The Turning Point: Science, Society, and the Rising Culture
- Cover of the first edition
- Author: Fritjof Capra
- Language: English
- Subject: Philosophy
- Published: 1982
- Publisher: Bantam Books
- Publication place: United States
- Media type: Print (Hardcover and Paperback)
- Pages: 464 pp.
- ISBN: 0-553-01480-3
- Preceded by: The Tao of Physics

= The Turning Point (book) =

1982 book by Fritjof Capra

The Turning Point: Science, Society, and the Rising Culture is a 1982 book by Fritjof Capra, in which the author examines perceived scientific and economic crises through the perspective of systems theory.

==Summary==
Capra outlines and traces the history of science and economics, highlighting flaws in the Cartesian, Newtonian, and reductionist paradigms which have come to light in the context of contemporary empirical understanding of the physical sciences. He writes that these paradigms are now inadequate to guide human behavior and policy with regard to modern technology and ecology, then argues that society needs to develop the concepts and insights of holism and systems theory to solve its complex problems. His argument is clearly and strongly expressed, for a wide readership, presuming no prior knowledge of any branch of the sciences. For physicists the book is an instructive guide to why and how today's new science may affect tomorrow's society. For non-scientists it will provide a rare insight into the world of scientific endeavours; for all readers alike this will be a useful synthesis of the histories of all branches of qualitative and quantitative enquiry.

==Overview==

=== PART I: Crisis and Transformation ===
This section introduces the main themes of the book.

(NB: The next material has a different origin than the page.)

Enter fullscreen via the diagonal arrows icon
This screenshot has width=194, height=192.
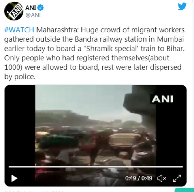177,178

==== The Turning of the Tide ====
Amid the disciplines that have been influenced by the Cartesian world view and Newtonian physics and will have to adjust to be compatible with current physics' theories, Capra focuses on those dealing with health in the broadest ecological sense: from biology and medical science through psychology and psychotherapy, sociology, economics, and political science.

=== PART II- The Two Paradigms ===
In this section, the historical development of the Cartesian world view and the dramatic shift of basic concepts that has occurred in modern physics is described.

==== The Newtonian World-Machine ====
In this chapter, Capra states that Newtonian mechanics had lost its place as the fundamental theory of natural events by the end of the nineteenth century. Maxwell's electrodynamics and Darwin's theory of evolution both included elements that went beyond the Newtonian paradigm. This indicated that the universe was far more complicated than Descartes and Newton had envisioned. This scenario significantly changed in the first three decades of the twentieth century.

==== The New Physics ====
Capra states that his presentation of modern physics in this chapter is influenced by his personal beliefs and allegiances. He emphasized certain concepts and theories that are not yet accepted by the majority of physicists, but ones that he considers significant philosophically, of great importance for the other sciences and for our culture as a whole.

=== PART III- The Influence of Cartesian-Newtonian Thought ===
The profound influence of Cartesian-Newtonian thought on biology, medicine, psychology, and economics is discussed, and Capra presents his critique of the mechanistic paradigm in these disciplines.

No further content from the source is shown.